Allegri, gli scienziati sbagliano

La teoria di Albert Einstein è salva e possono dormire sonni tranquilli tutti gli scienziati che finora hanno dato credito a lui e ai suoi calcoli. Compresi coloro che lavorano al Cern di Ginevra e che cinque mesi fa avevano annunciato una scoperta sensazionale: i neutrini viaggerebbero a una velocità superiore a quella della luce, finora ritenuta insuperabile. Dopo l’inevitabile clamore suscitato dall’annuncio, le reazioni del mondo scientifico si sono correttamente concentrate intorno alla verifica di tutti i parametri dell’esperimento dall’esito rivoluzionario. E proprio i test di controllo hanno permesso di rilevare un problema tecnico che ha falsato sensibilmente i dati, inducendo gli esperti – pur in buona fede – a una conclusione errata. La scienza procede per prove ed errori, quindi non può stupire il fatto che su una scoperta di questo genere si sia dovuta fare marcia indietro.

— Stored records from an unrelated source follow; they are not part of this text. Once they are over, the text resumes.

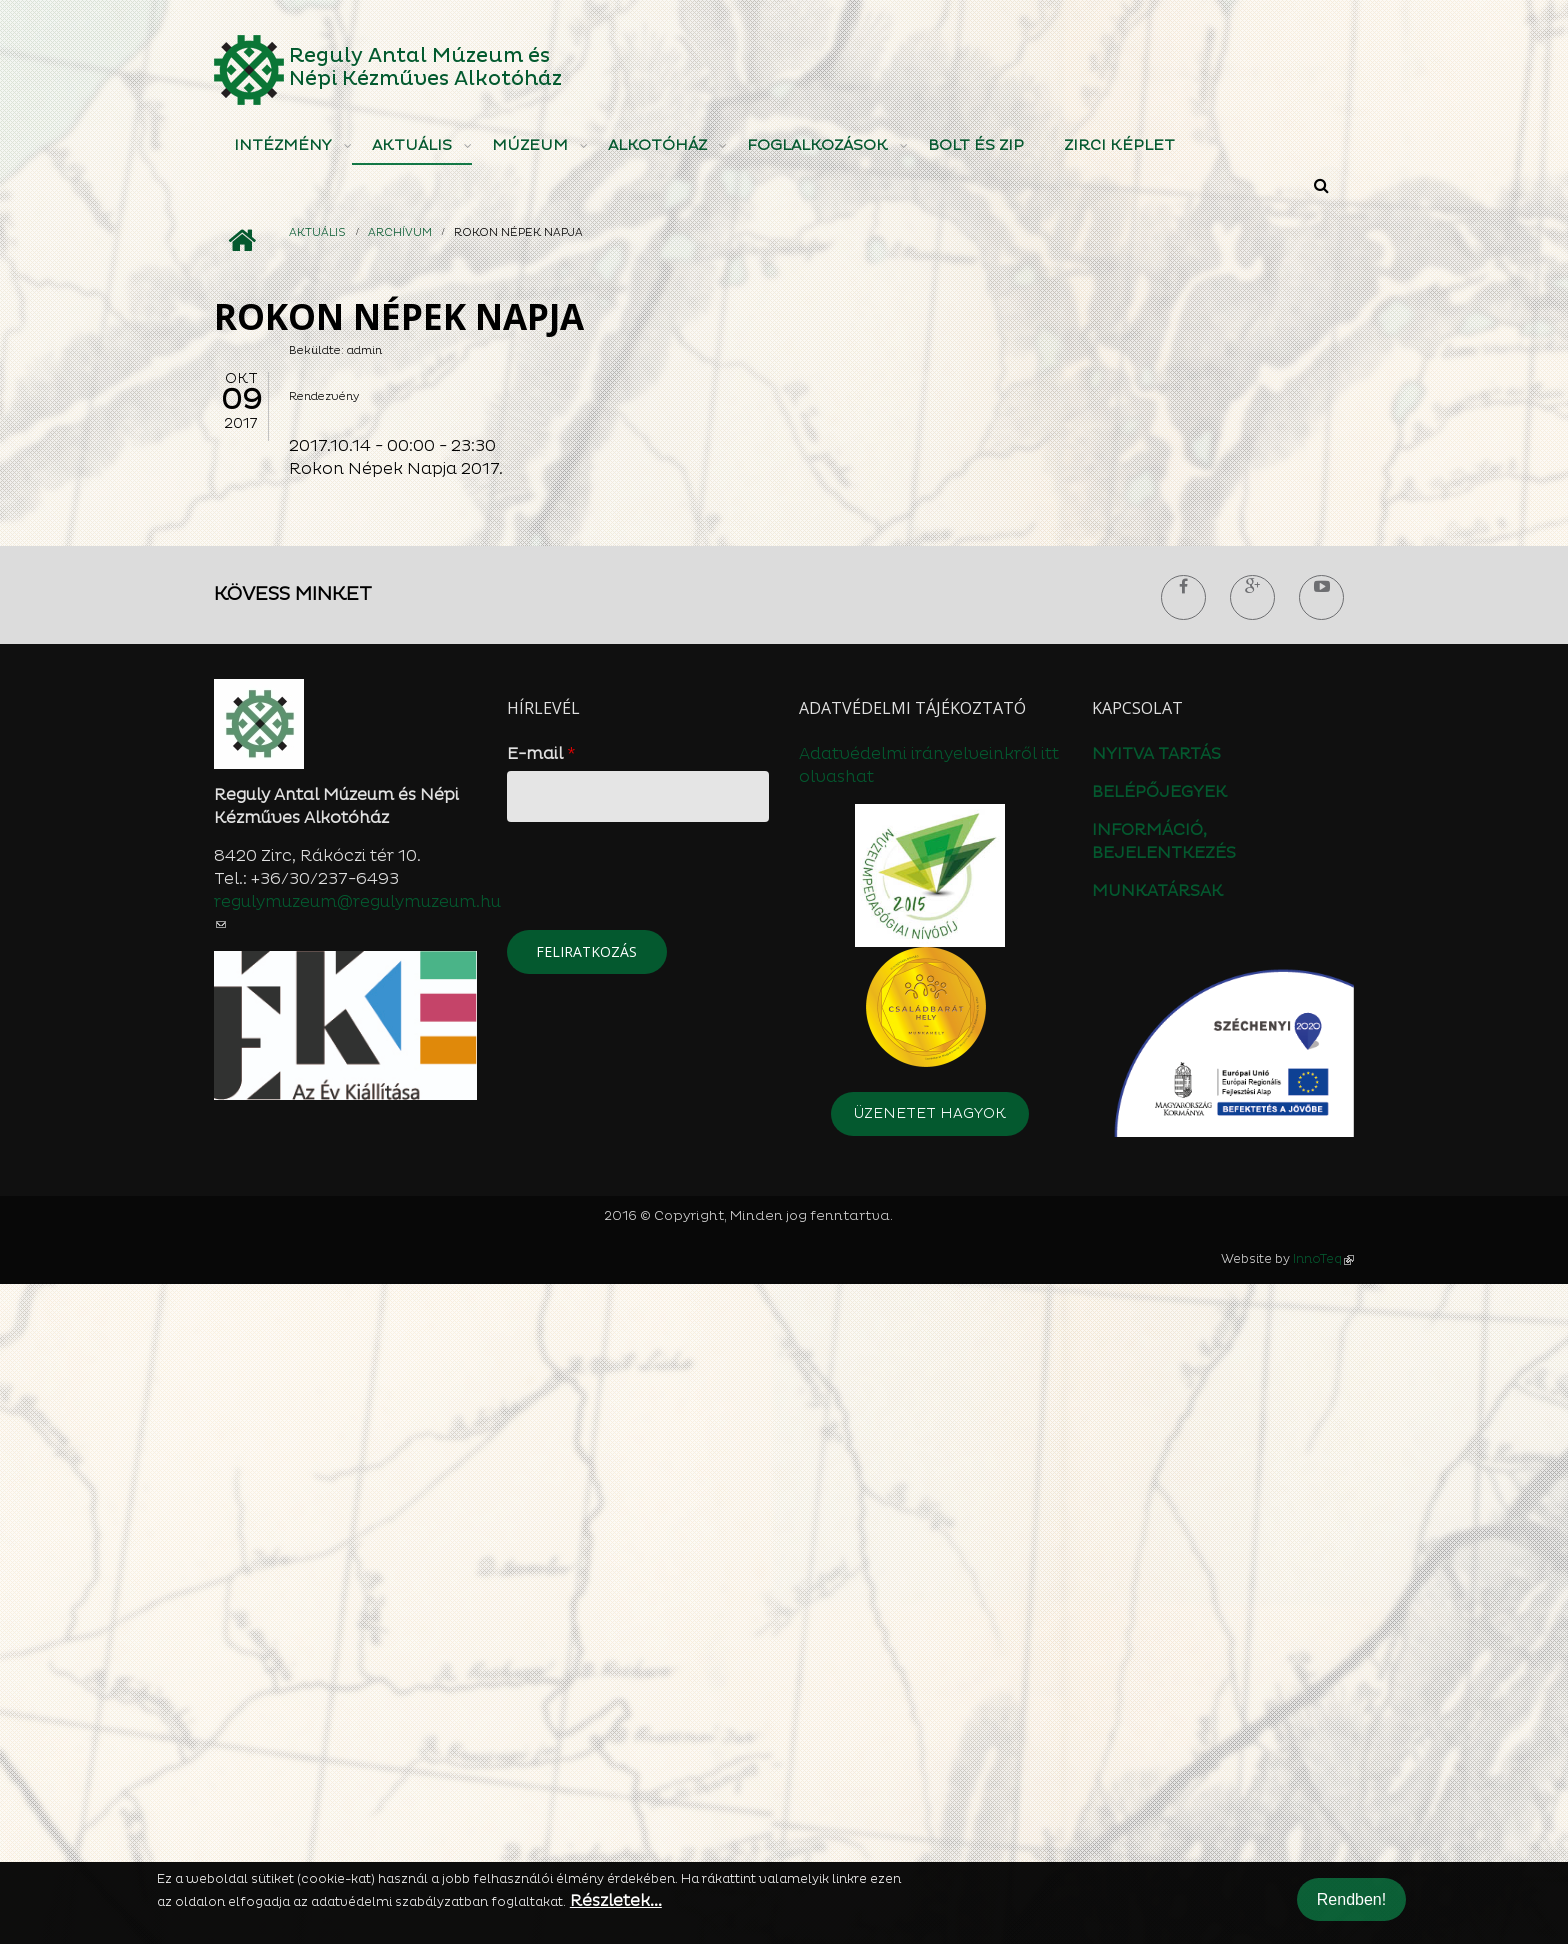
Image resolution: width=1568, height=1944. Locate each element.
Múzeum (530, 145)
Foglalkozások (817, 145)
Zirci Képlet (1119, 145)
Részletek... (616, 1901)
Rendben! (1351, 1899)
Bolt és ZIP (976, 145)
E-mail (541, 1414)
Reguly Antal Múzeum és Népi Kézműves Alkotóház (425, 67)
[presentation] (659, 1541)
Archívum (400, 232)
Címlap (241, 241)
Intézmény (283, 145)
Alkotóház (657, 145)
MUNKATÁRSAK (1157, 1551)
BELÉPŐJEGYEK (1159, 1452)
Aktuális (412, 145)
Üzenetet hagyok (930, 1773)
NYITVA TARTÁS (1156, 1414)
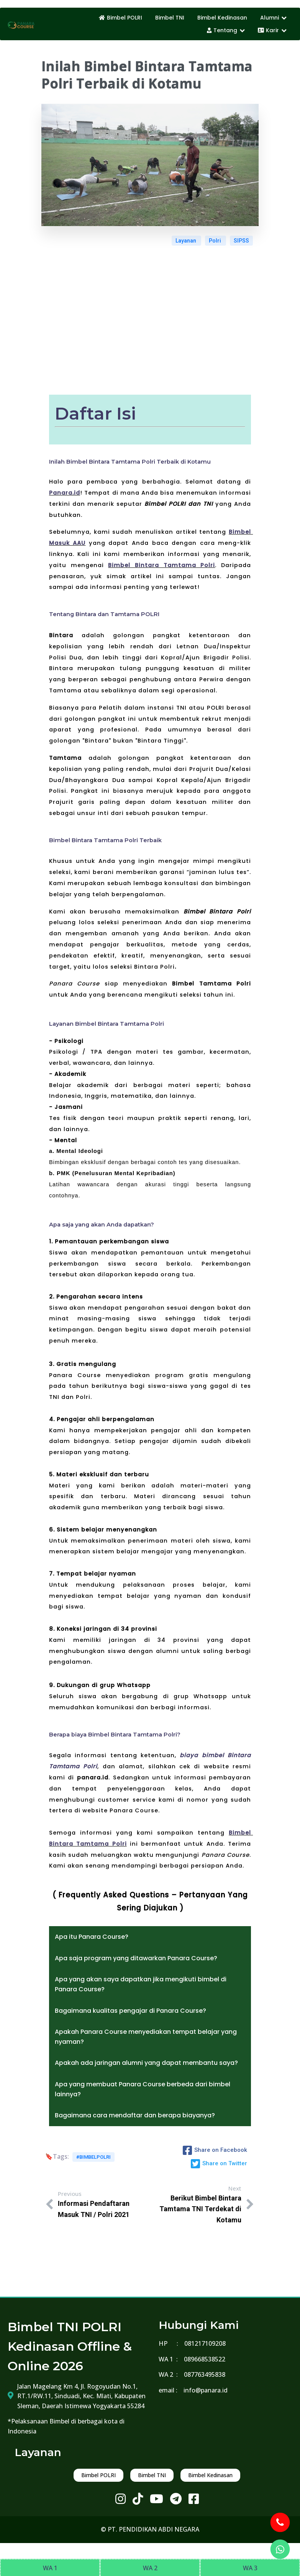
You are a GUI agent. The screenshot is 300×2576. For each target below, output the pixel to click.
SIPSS (241, 241)
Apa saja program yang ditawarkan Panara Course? (136, 1958)
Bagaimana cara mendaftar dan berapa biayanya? (135, 2115)
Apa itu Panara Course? (91, 1936)
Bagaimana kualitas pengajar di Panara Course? (130, 2010)
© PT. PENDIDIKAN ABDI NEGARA (150, 2529)
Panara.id (64, 493)
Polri (215, 241)
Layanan (186, 241)
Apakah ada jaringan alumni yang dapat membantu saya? (146, 2062)
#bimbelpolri (93, 2157)
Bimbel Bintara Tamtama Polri (161, 565)
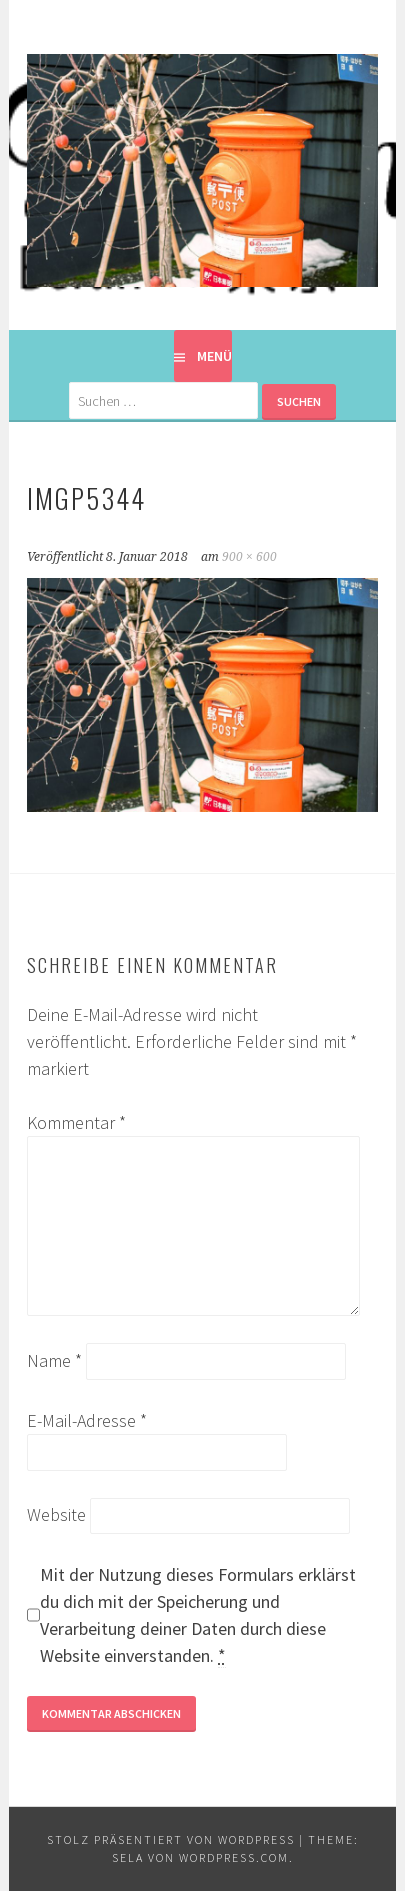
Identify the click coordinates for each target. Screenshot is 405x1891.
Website (56, 1514)
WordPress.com (234, 1857)
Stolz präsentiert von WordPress (171, 1839)
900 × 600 (249, 557)
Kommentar (76, 1122)
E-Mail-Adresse (87, 1420)
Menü (214, 356)
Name (54, 1360)
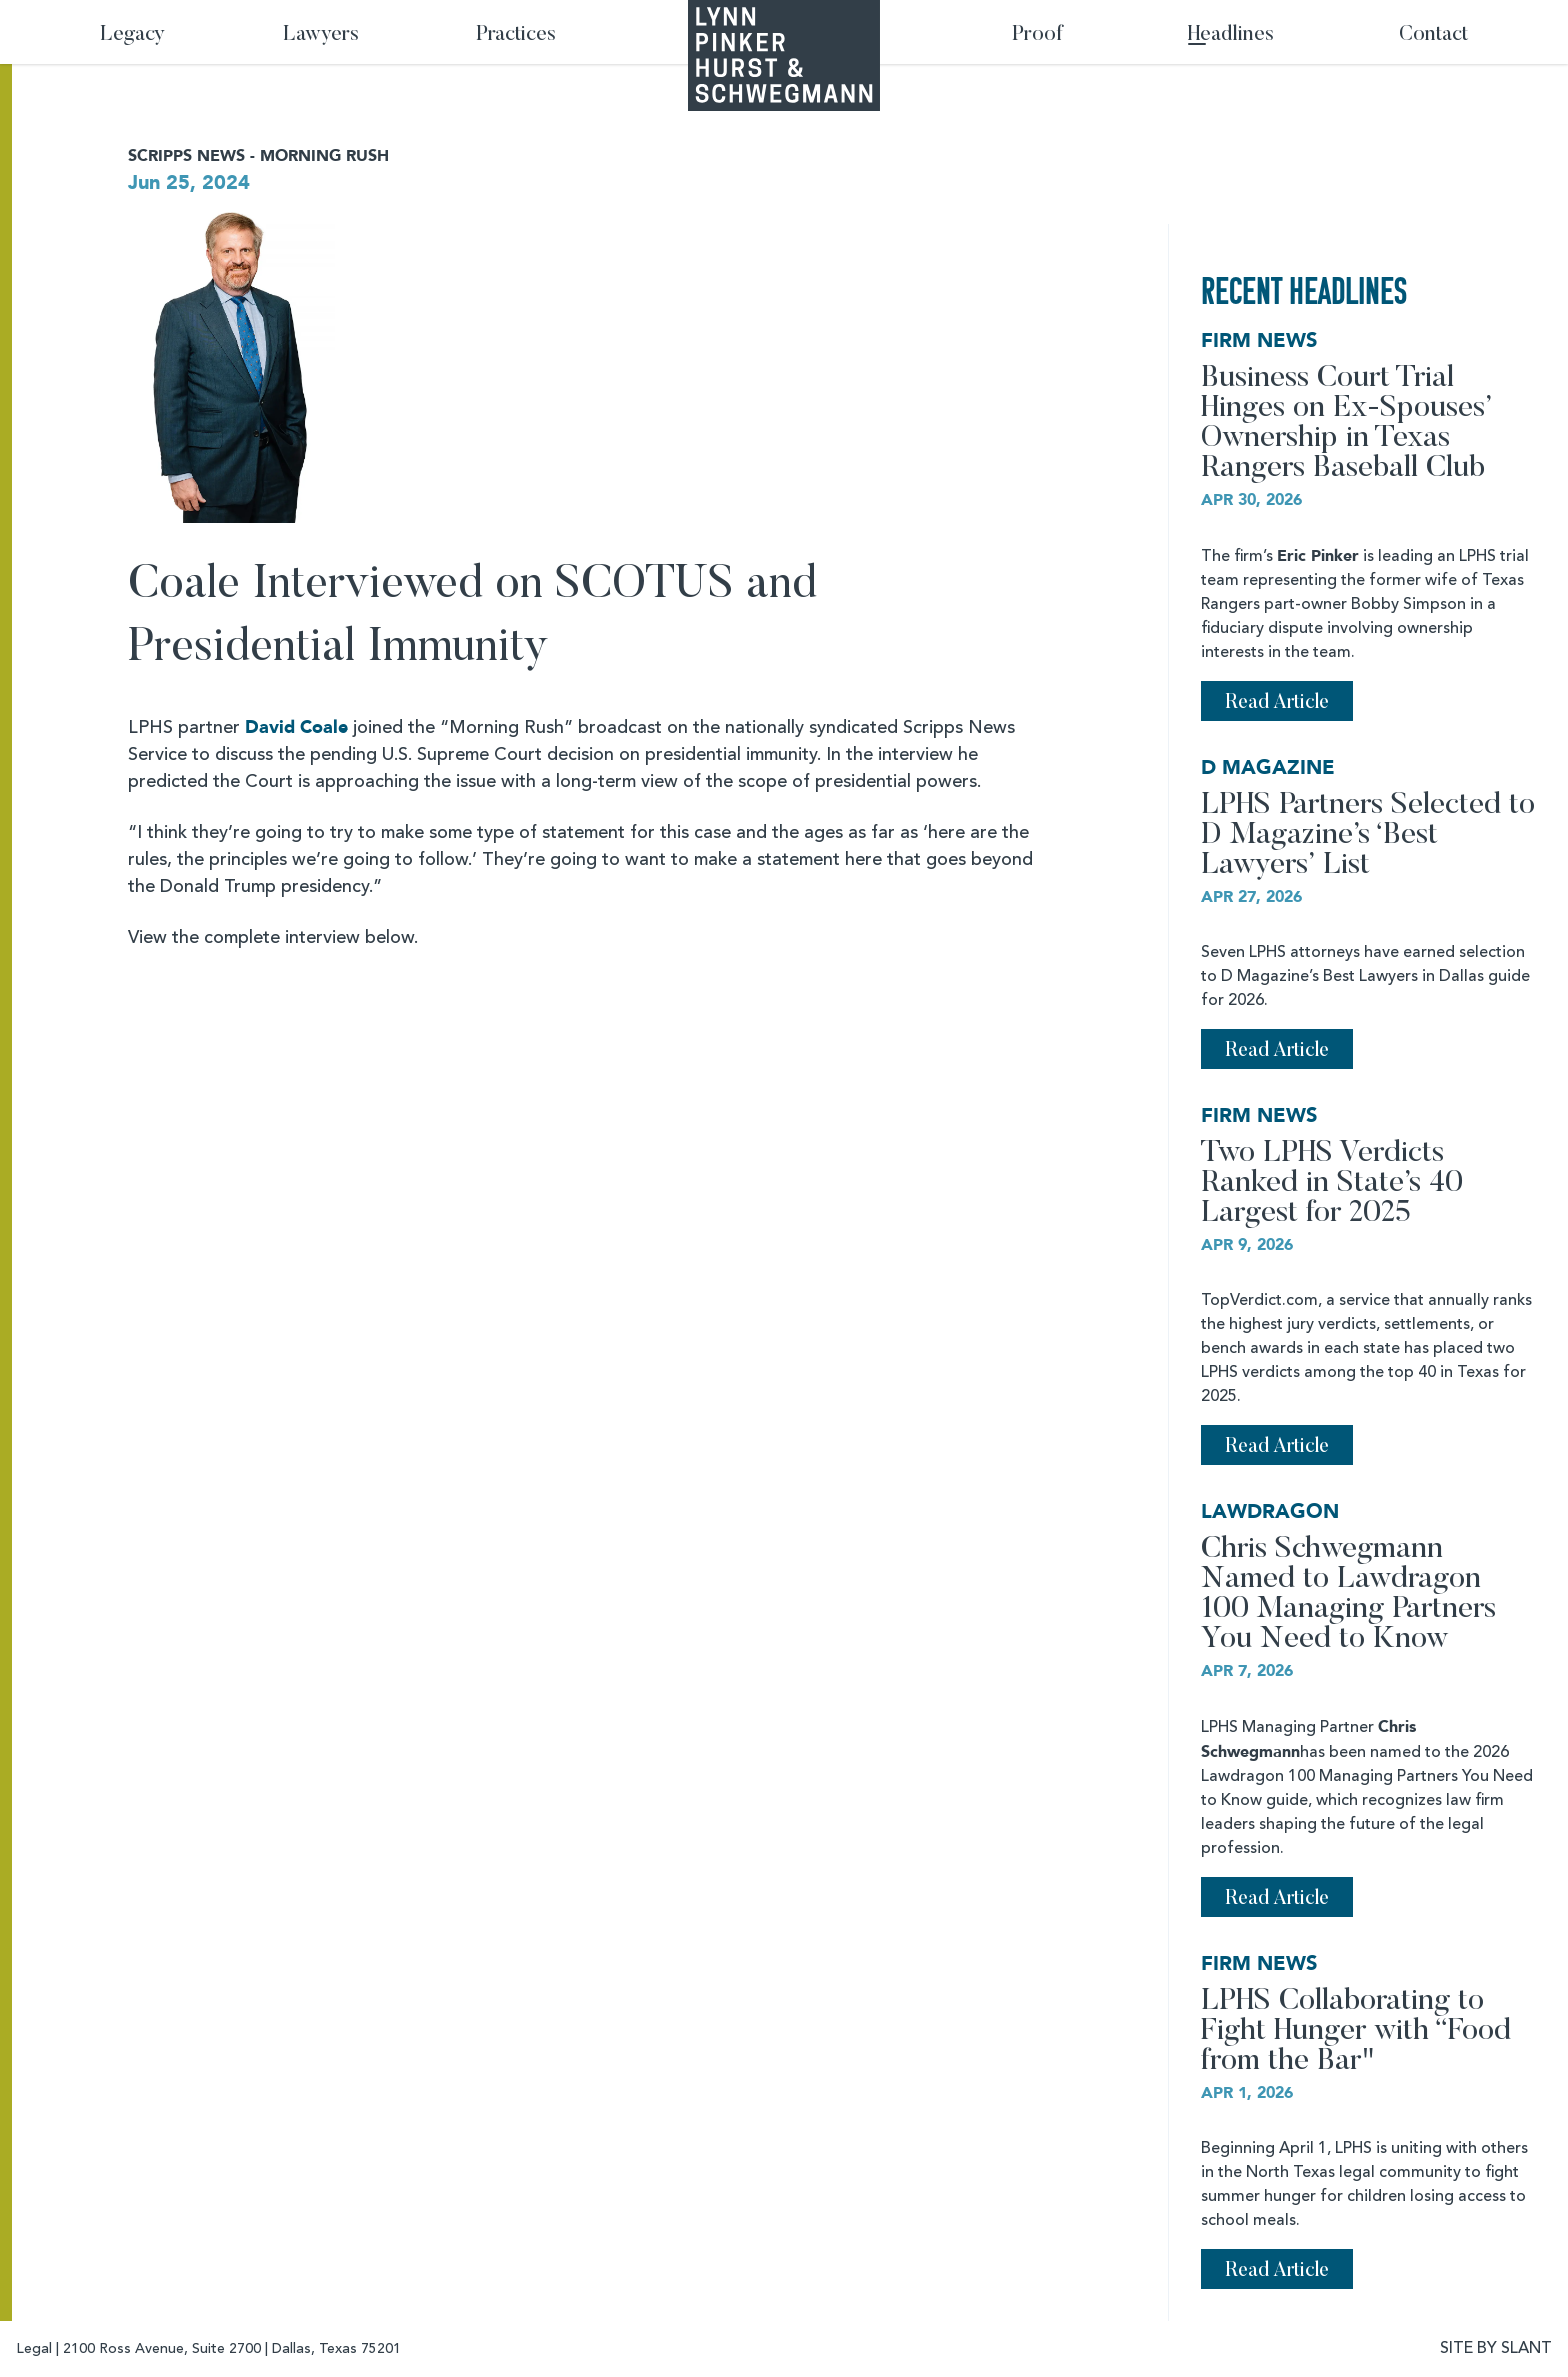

Mediaticamente parlando, la rettifica da parte degli stessi ricercatori che hanno effettuato l’esperimento in oggetto ha ottenuto visibilità per un giorno, in rari casi è finita in prima pagina e ha suscitato reazioni limitate sui giornali, in tv e perfino online. È evidente la grande sproporzione rispetto alla copertura che testate informative e spazi di approfondimento avevano dedicato qualche mese fa al clamoroso annuncio.

In quell’occasione tutti i principali quotidiani avevano dedicato all’argomento un ampio spazio in prima pagina e in quelle centrali, proponendo dei veri e propri dossier e cercando, non sempre con efficacia, d’illustrare alla platea mondiale i contenuti dell’esperimento. Delle numerose voci di scienziati, esperti, filosofi, fisici, sociologi e commentatori vari che si erano sprecate allora, stavolta non è stata registrata alcuna traccia.

L’argomento era ed è caratterizzato da un’innegabile notiziabilità e altrettanta – per il sacro principio dell’equivalenza informativa – avrebbe dovuto averne l’ammissione dell’errore nella direzione di un ripristino della verità dei fatti. Ma la vocazione spettacolare da parte dei media in generale e (paradossalmente) delle testate informative in particolare detta legge più di qualunque altra regola. È netta l’impressione che il basso profilo di questi ultimi giorni sull’argomento sia determinato dalla volontà di non deludere l’affezionato pubblico prima ancora che la comunità scientifica.

Fra i media e la scienza c’è un’attrazione reciproca che spesso è più potente della forza di gravità. Il mondo scientifico è un serbatoio inesauribile di notizie, siano esse generate da dati comprovati, da nuove sperimentazioni, da semplici ipotesi o da inverosimili utopie. Anzi, più cresce la distanza fra la realtà dei fatti e le possibili deviazioni dalla norma, più aumenta in parallelo la possibilità di solleticare la curiosità popolare (con conseguenti benefici in termini di diffusione o di ascolti).

Dal canto loro, gli scienziati non vivono soltanto rinchiusi all’interno dei propri laboratori, ma sono anch’essi abitanti a pieno titolo del villaggio globale che i mezzi di comunicazione hanno costruito e rendono ogni giorno più avvolgente. Dato che uno degli annosi problemi della scienza moderna è il reperimento di fondi per finanziare la ricerca – gli esperimenti richiedono ingenti investimenti – un po’ di clamore mediatico può essere un veicolo pubblicitario per sollecitare non (sol)tanto i governi quanto qualche ricco mecenate a stanziamenti economici in tal senso.

Anche per questo, a differenza di quanto accadeva nel periodo d’oro della scienza classica, quando prima di annunciare una scoperta passava un lungo tempo dedicato a prove e controprove (e i mezzi di comunicazione non avevano l’odierna immediatezza nel rilanciare le news), oggi gli scienziati non disdegnano di solleticare l’attenzione popolare attraverso i media anche quando hanno in mano semplici ipotesi, ancora tutte da dimostrare.